Deterministic chaos is also associated with fractal geometry and power-law distributions. So is self-organized criticality, where systems (both real and “toy” hill slopes are a commonly used example) evolve toward critical thresholds. Given the threshold dominance of many geoscience phenomena, the attractiveness of this perspective in our field is obvious. Chaos, fractals, and SOC is where I first started thinking about this issue, as power law distributions were often used as proof, or supporting evidence, for one or more of those phenomena, when in fact power law distributions are a necessary, but by no means sufficient, indicator.

Power laws also arise from preferential attachment phenomena. In economics this is manifested as the rich get richer; in internet studies as the tendency of highly linked sites to get ever more links and hits. Preferential attachment models have been applied in urban, economic, and transportation geography; evolutionary biology; geomicrobiology; soil science; hydrology; and geomorphology.

Various optimization schemes, based on minimizing costs, entropy, etc. can also produce power laws. These have been linked to power laws quite extensively in studies of channel networks and drainage basins, as well as other geophysical phenomena.

Multiplicative cascade modelsfractal or multifractal patterns arising from iterative random processes—produce power laws. These have been applied in meteorology, fluid dynamics, soil physics, and geochemistry. Speaking of randomness, Mitzenmacher (2004) even shows how monkeys typing randomly could produce power law distributions of word frequencies.

Diffusion limited aggregation is a process whereby particles (or analogous objects) undergoing random motion cluster together to form aggregates. The size distribution of the aggregates follows—well, you know.  DLA has been used to model evolution of drainage networks, escarpments, and eroded plateaus, and applied in several other areas of geosciences and geography.

It is also worth noting that each category above has numerous—and various—specific examples, often within geosciences alone.

The upshot of it all seems to be that a power law distribution, by itself, doesn’t necessarily reveal much about nature. Rather than the ubiquity of power law patterns representing some universal underlying law of nature, it seems to represent an emergent pattern that can arise from a number of different causes—equifinality.

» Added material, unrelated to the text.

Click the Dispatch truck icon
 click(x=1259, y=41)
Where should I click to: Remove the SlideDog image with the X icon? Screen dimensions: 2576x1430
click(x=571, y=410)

In physics, from which much power law work derives (from physics itself, from physicists venturing into other disciplines, and from importing physics concepts into other fields), Markovic and Gros (2014) point out that despite the collapse of earlier claims that power laws and SOCs are general principles of nature, further exploration of physical and biological scaling phenomena can yield novel concepts and insights. I am willing to concede this is likely the case in geosciences, too, but we must beware of attaching any special significance to power laws a priori, and of the temptation to reverse-engineer them to generate apparent empirical support for our pet theories.

Hergarten’s (2002) book, by the way, while full of SOC, power law, and fractal applications to Earth systems, has a very realistic attitude toward and realization of the limitations of the approach and of the equifinality issues.

------------------------------------------------

Carroll GR. 1982.  National city-size distribution—what do we know after 67 years of research? Progress in Human Geography 6: 1-43.

Clauset A, Shalizi CR, Newman MEJ. 2009. Power-law distributions in empirical data. SIAM Review 51: 661-671.

Hergarten S. 2002. Self-Organized Criticality in Earth Systems. Springer.

Lima-Mendez G, van Helden, J. 2009. The powerful law of the power law and other myths in network biology.  Molecular Biosystems 5: 1482-1493.

Markovic D, Gros C. 2014. Power laws and self-organized criticality in theory and nature. Physics Reports--Review Section of Physics Letters 536: 41-74.

O’Sullivan D, Manson SM. 2015. Do physicists have geography envy? And what can geographers learn from it? Annals of the Association of American Geographers 105: 704-722.

Phillips JD. 1999. Divergence, convergence, and self-organization in landscapes. Annals of the Association of American Geographers 89: 466-488.